Supercooled vortex liquid and quantitative theory of melting of the flux line lattice in type II superconductors

TL;DR

This paper develops a quantitative theory of vortex liquid and melting in type II superconductors, using a metastable liquid state concept, large N models, and resummation techniques, with results matching experimental data.

Contribution

It introduces a new theoretical framework for vortex liquid behavior and melting in type II superconductors, incorporating metastable states and advanced mathematical methods.

Findings

The vortex liquid has a higher Madelung constant than the solid by about the latent heat of melting.

The theory predicts magnetization, entropy, and heat capacity jumps at melting.

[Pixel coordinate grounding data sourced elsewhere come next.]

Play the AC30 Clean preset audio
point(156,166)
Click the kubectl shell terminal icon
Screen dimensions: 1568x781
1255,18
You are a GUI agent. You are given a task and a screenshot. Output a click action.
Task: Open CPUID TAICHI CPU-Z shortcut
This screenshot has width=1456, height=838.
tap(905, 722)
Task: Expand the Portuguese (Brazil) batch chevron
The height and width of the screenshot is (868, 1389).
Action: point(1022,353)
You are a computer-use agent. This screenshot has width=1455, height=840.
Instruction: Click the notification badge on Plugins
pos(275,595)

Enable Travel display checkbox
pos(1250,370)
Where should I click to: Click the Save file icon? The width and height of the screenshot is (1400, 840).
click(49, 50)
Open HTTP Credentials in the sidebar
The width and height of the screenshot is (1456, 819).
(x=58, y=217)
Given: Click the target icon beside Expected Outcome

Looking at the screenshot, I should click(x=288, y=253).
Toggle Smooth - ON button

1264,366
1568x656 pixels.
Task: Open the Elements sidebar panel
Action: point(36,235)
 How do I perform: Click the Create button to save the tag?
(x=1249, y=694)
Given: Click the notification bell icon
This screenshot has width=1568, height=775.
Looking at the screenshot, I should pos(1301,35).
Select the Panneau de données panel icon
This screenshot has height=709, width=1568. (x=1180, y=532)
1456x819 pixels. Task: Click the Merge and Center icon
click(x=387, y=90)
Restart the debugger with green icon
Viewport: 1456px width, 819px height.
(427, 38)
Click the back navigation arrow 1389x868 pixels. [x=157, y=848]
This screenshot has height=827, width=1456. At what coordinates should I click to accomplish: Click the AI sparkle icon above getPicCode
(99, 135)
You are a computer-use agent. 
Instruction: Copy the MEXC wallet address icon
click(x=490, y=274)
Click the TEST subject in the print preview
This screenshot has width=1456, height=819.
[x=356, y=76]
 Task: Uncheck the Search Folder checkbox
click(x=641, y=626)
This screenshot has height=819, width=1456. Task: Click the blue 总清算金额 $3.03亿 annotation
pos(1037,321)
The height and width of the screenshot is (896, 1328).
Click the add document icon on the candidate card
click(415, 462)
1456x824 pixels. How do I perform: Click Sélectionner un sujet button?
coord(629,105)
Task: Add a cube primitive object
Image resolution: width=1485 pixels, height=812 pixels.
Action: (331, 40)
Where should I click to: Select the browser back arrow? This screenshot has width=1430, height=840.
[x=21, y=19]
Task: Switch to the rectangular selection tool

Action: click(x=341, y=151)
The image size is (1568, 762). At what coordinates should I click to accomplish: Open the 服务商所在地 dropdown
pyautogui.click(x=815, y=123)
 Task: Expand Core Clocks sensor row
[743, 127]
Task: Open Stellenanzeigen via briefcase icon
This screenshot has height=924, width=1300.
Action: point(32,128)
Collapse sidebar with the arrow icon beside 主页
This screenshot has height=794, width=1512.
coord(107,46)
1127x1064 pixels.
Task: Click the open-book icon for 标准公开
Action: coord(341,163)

Comparison with experiments and simulations shows good agreement with the model.

Abstract

A metastable homogeneous state exists down to zero temperature in systems of repelling objects. Zero ''fluctuation temperature'' liquid state therefore serves as a (pseudo) ''fixed point'' controlling the properties of vortex liquid below and even around melting point. There exists Madelung constant for the liquid in the limit of zero temperature which is higher than that of the solid by an amount approximately equal to the latent heat of melting. This picture is supported by an exactly solvable large $N$ Ginzburg - Landau model in magnetic field. Based on this understanding we apply Borel - Pade resummation technique to develop a theory of the vortex liquid in type II superconductors. Applicability of the effective lowest Landau level model is discussed and corrections due to higher levels is calculated. Combined with previous quantitative description of the vortex solid the melting line is located. Magnetization, entropy and specific heat jumps along it are calculated. The magnetization of liquid is larger than that of solid by $% 1.8%$ irrespective of the melting temperature. We compare the result with experiments on high $T_{c}$ cuprates $YBa_{2}Cu_{3}O_{7}$, $DyBCO$, low $% T_{c}$ material $(K,Ba)BiO_{3}$ and with Monte Carlo simulations.